Brüssel - Die CSU liebäugelt mit der Pkw-Maut. Doch der deutsche Autofahrer soll darunter nicht leiden. Deshalb will die CSU Nachlässe bei der Kfz-Steuer gewähren. Warum nicht, meint der EU-Verkehrskommissar.

In der Debatte um die Pkw-Maut kommt EU-Verkehrskommissar Siim Kalla s der CSU entgegen. Die CSU will eine Gebühr für alle Autos mit einem Ausgleich für Inländer über die Kfz-Steuer.Steuersenkungen für Deutsche seien der „politische Preis“ für eine Pkw-Maut, sagte Kallas am Mittwoch vor Journalisten in Brüssel: „Wenn Deutschland das Prinzip "der Nutzer zahlt" anwenden will, dann müssen sie der deutschen Öffentlichkeit etwas anbieten.“ Gerade Deutschland als Transitland müsse auch seine Infrastruktur finanzieren.

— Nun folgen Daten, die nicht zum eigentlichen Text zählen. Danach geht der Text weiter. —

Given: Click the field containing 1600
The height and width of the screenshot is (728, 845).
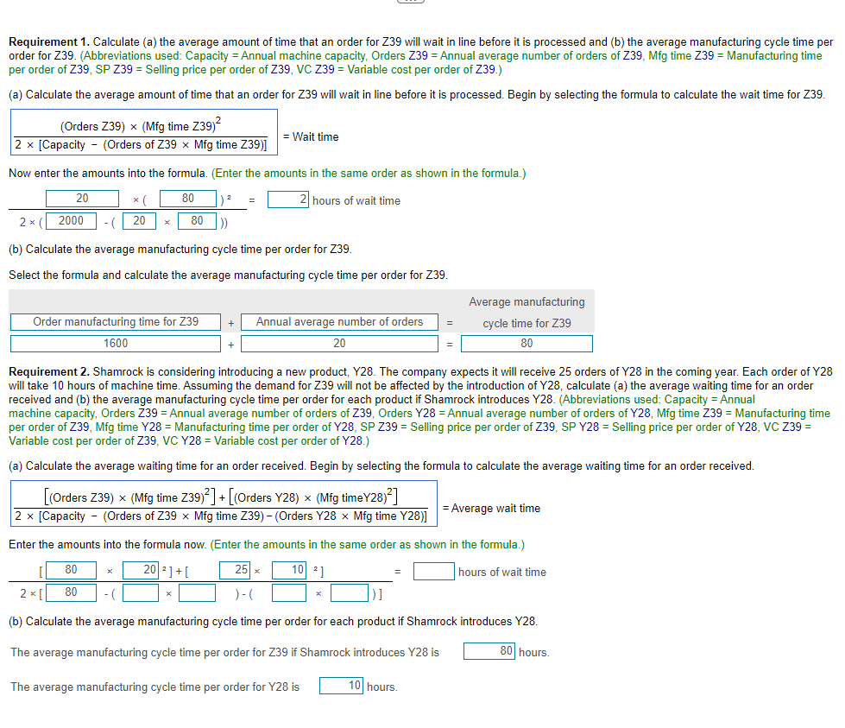Looking at the screenshot, I should (x=115, y=342).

Der EU-Verkehrskommissar war zuvor mit dem amtierenden Bundesverkehrsminister Peter Ramsauer (CSU) zusammengetroffen. Dieser habe ihm zugesagt, Deutschland werde kein Modell einführen, dass im Konflikt mit EU-Recht stehe.

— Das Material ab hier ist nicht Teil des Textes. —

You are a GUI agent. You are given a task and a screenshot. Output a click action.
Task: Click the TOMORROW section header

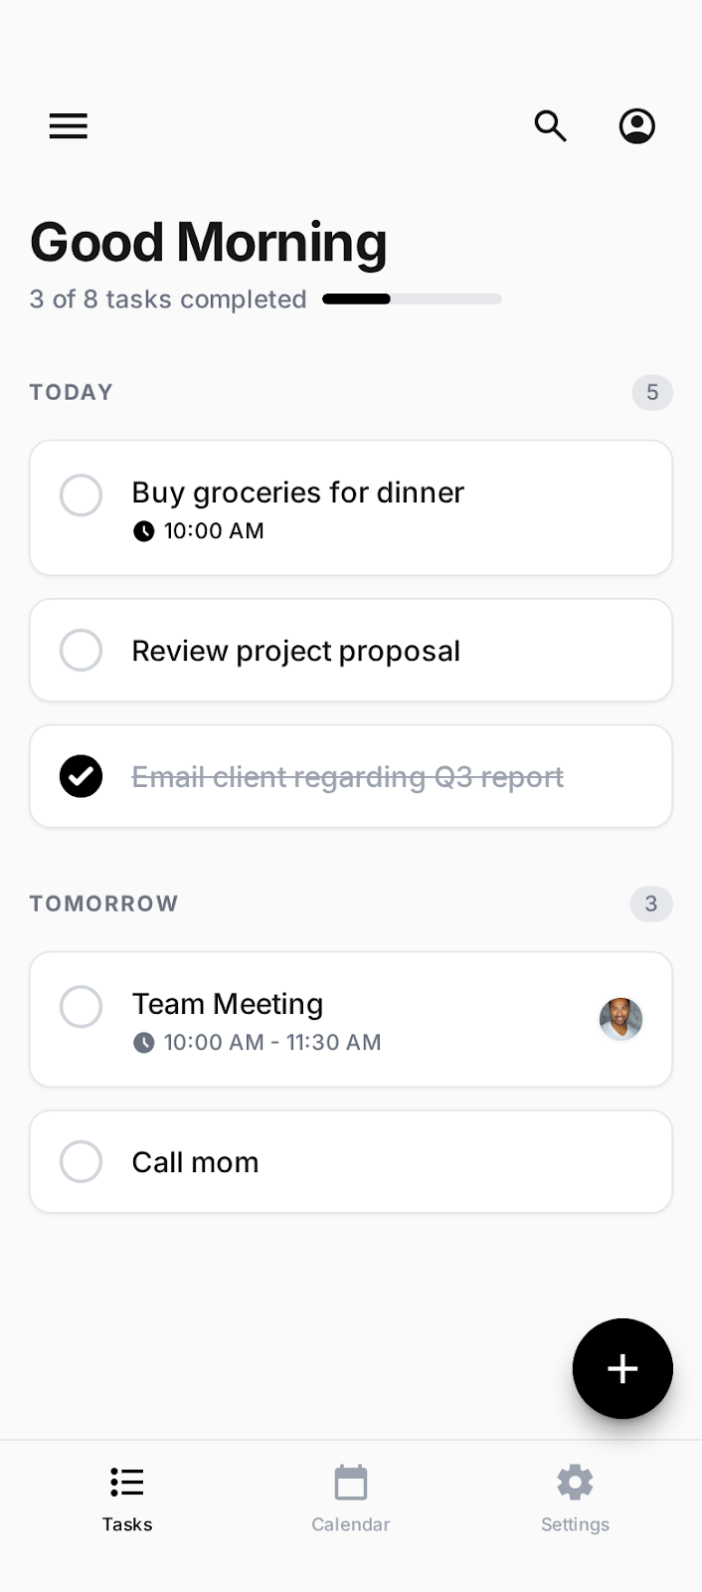[x=104, y=903]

Steuerpolitik sei eine nationale Angelegenheit, betonte Kallas. Die konkreten deutschen Pläne werde seine Behörde nach den Koalitionsgesprächen prüfen. „Es ist noch sehr embryonal zu diesem Zeitpunkt“, sagte er über die deutschen Gedankenspiele zur Maut. „Ich will nicht (...) irgendwie bei den Koalitionsgesprächen eingreifen.“

„Es kann keine direkte Verbindung zwischen der Maut und einem anderen System geben“, erklärte Kallas. „Eine direkte Verbindung ist es, wenn Sie für eine Vignette bezahlen und sie dann den Steuerbehörden (für einen Nachlass) vorlegen.“ Das sei ausgeschlossen. Es dürfe auch keine Diskriminierung zwischen In- und Ausländern geben.

Auf die Frage, ob Maut und Entlastungen bei der Kfz-Steuer gleichzeitig eingeführt werden könnten, antwortete Kallas ausweichend.